### WORK REQUEST
Whenever the string "field" appears in a line below, please copy the line out.

### DATA SUPPLIED
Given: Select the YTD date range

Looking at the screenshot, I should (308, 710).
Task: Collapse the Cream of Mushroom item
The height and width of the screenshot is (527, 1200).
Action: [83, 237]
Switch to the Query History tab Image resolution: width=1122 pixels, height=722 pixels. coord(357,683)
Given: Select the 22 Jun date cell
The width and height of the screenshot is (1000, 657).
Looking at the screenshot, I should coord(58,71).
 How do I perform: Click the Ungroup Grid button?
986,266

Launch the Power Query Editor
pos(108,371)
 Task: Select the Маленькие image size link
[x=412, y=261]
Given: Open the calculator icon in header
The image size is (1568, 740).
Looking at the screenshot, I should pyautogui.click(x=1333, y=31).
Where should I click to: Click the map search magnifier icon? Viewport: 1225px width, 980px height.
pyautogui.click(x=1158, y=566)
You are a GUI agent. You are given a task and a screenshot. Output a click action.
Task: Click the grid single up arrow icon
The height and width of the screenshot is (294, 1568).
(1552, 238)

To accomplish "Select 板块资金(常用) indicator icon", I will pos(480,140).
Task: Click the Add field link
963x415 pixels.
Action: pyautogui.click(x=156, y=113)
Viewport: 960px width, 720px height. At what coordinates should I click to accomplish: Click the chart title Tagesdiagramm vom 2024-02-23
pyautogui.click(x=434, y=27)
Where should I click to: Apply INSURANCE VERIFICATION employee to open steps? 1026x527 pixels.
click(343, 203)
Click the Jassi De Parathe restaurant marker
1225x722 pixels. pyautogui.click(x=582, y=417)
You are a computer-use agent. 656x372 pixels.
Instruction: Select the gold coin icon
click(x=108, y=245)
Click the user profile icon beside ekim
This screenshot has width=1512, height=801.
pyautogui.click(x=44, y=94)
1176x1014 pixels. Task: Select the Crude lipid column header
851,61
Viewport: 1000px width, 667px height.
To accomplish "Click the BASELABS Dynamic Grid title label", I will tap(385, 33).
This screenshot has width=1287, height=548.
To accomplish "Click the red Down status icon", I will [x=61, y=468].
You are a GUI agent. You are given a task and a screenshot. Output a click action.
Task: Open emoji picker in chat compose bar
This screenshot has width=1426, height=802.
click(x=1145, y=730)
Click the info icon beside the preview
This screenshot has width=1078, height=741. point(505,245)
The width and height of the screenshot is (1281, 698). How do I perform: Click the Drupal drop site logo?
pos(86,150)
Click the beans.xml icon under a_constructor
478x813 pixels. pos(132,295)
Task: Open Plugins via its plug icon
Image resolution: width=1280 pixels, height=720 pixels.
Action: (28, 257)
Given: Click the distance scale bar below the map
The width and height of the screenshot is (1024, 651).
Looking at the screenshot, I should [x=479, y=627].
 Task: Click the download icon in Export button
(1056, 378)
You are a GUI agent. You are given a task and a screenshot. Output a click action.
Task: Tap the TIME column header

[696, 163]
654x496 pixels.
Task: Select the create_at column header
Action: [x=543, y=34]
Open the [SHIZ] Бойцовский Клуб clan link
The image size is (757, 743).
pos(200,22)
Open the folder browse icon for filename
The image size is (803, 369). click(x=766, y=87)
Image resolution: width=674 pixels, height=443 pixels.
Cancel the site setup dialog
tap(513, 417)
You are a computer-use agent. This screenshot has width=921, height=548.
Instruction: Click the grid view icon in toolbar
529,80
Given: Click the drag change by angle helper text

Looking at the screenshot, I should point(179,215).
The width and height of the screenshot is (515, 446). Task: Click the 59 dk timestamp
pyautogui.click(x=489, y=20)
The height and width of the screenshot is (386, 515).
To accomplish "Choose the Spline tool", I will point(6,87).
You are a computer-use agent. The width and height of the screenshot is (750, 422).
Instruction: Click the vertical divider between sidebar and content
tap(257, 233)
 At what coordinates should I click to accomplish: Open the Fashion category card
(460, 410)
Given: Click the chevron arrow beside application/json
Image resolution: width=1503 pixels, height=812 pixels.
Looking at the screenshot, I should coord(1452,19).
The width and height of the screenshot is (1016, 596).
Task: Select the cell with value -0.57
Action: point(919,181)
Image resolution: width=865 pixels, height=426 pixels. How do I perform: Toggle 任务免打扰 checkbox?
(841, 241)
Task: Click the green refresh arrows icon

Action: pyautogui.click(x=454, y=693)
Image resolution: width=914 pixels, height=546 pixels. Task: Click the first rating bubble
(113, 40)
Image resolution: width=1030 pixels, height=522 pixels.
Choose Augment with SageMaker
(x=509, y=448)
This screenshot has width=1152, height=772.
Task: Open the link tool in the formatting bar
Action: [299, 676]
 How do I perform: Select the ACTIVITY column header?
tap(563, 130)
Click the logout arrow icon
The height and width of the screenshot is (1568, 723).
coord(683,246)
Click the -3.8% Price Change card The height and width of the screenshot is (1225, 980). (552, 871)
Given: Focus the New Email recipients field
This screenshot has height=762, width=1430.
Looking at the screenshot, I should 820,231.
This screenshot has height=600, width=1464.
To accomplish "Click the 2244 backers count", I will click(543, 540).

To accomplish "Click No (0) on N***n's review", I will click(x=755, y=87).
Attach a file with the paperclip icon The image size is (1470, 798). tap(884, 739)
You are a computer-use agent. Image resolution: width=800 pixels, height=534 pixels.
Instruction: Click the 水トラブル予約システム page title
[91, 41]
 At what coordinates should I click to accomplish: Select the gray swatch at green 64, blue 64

### SOLVED PROBLEM
Task: Click the Add field link
Given: Focus the New Email recipients field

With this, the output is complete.